Freud performed self-analysis to confirm his hunches. He studied his own dreams, memories, and the development of his personality. In 1900, he published The Interpretation of Dreams, the cornerstone of psychoanalysis. Dreams, he wrote, were the key to the unconscious mind. In The Psychopathology of Everyday Life, Freud analyzed how the unconscious arises in the waking mind, creating phenomena like the so-called “Freudian slip.” Freud argued that the pleasure principle, or sex drive, is what controls the mind. In Three Essays on the Theory of Sexuality, he studied the sexual drive in three phases of man’s life, from infancy through adulthood. Freud’s theories unsettled the scientific world. Nevertheless in 1910, supported by avid followers, he founded the International Psychoanalytic Society.
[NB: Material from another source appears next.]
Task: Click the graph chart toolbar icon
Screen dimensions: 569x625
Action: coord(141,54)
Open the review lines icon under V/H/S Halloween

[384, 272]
His theories began to be applied therapeutically. His society maintained that a psychoanalyst’s job was to make a patient aware of his unconscious mind, thereby helping him solve problems caused by inner conflicts. In subsequent years, Freud elaborated and refined his ideas.

He believed three factors act on the psyche: the id, the ego, and the superego. The id expresses unconscious pressures, The superego works to keep these pressures in check, censuring some based on models and norms of social behavior. The ego is the mind’s organizational side, mediating between the id’s impulses and the superego’s checks. Freud’s theory depended on the psyche’s structural model. If a human being cut off a drive, the drive didn’t disappear but was transformed. Unlike his earlier theories, Freud concluded that unconscious drives weren’t based on the pleasure principle alone but on competing principles, Eros and Thanatos. The first sought pleasure, the second death. Freud died on September 23, 1939 in London. He was 83. He was the first person to suggest the existence of human psychic life independent from conscious action.